Накопленные миллиардами лет ресурсы пускались на ветер с шокирующей экстравагантностью, способной привести в смятение умы рачительных пращуров. В прежние века чудовищная расточительность беззаботных потомков создала бы им недобрую славу растленных декадентов. Но даже если обитатели закатного будущего не сознавали, что живут в Конце Времени, некая интуиция лишала их интереса ко всякого рода идеалам и убеждениям, предотвращая конфликты, из подобных вещей произрастающие. Они предавались эстетике парадокса, исповедуя и воспевая лишь одну философию — философию чувственности. Каноны суровой морали давно канули в Лету, предоставив человеку полную свободу.
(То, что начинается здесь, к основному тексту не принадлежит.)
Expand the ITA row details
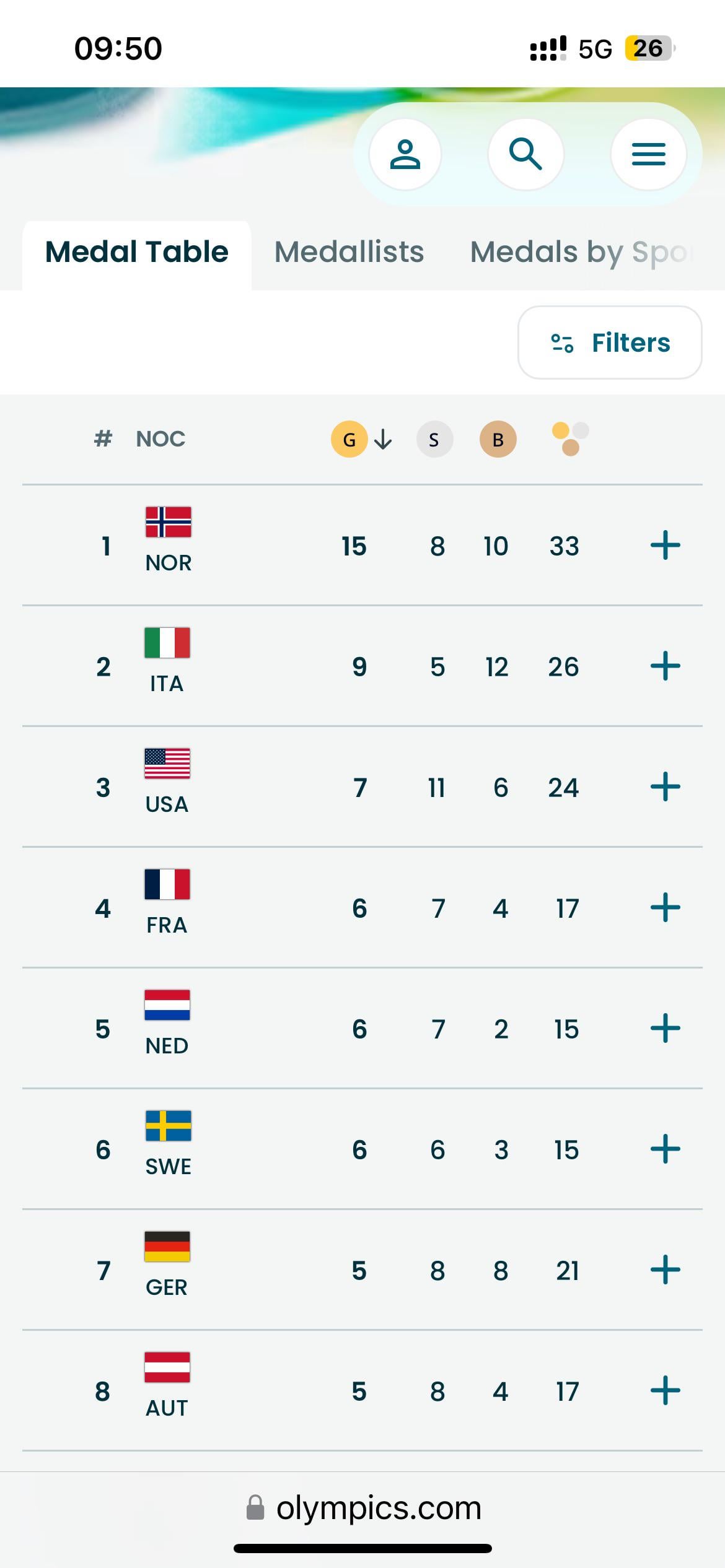The width and height of the screenshot is (725, 1568). [665, 666]
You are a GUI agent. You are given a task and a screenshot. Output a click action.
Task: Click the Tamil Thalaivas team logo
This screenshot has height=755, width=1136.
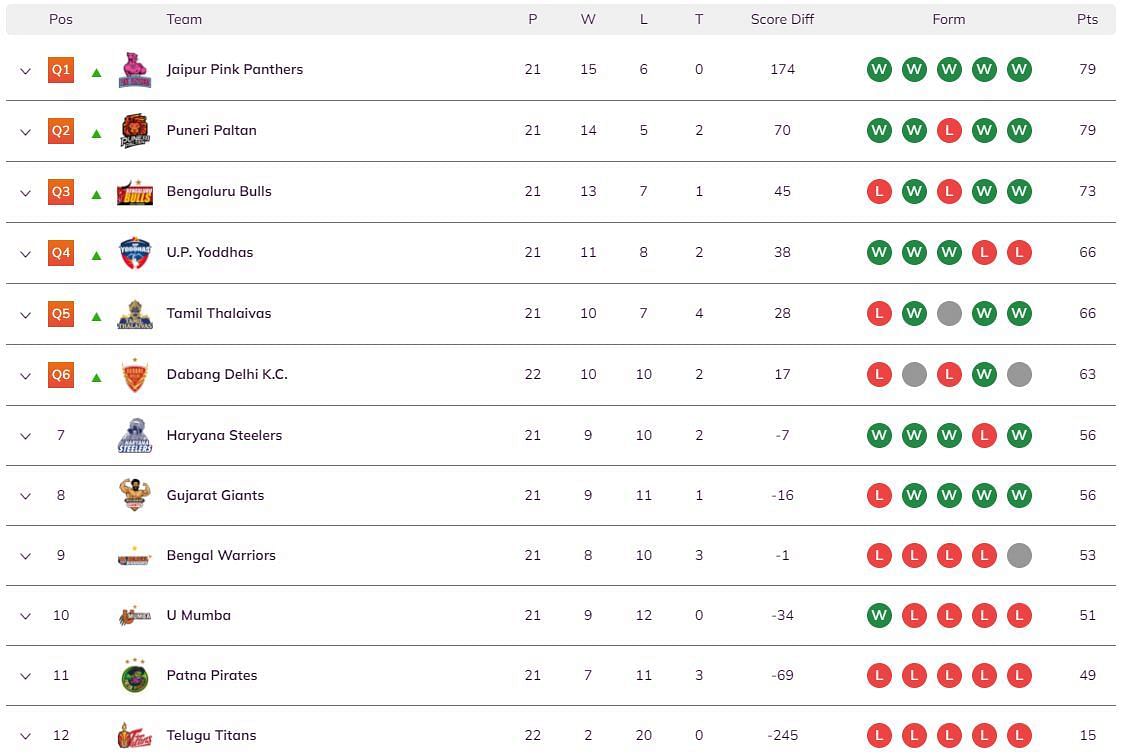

Неискушенные, они любили, не ведая страсти, соперничали, не ведая ревности, враждовали, не ведая ярости. Замыслы, часто грандиозные и неподражаемые, воплощались без одержимости и забывались без сожаления людьми не ведавшими страха смерти, потому что смерть была редка и жизнь могла оборваться только тогда, когда умрет сама Земля.
Эта история о всепоглощающей высокой страсти, овладевшей одним из лицедеев к его собственному удивлению. Именно поэтому мы решили поведать ее, вероятно, последнюю в анналах рода человеческого, ненамного отличающуюся от той, что принято считать первой.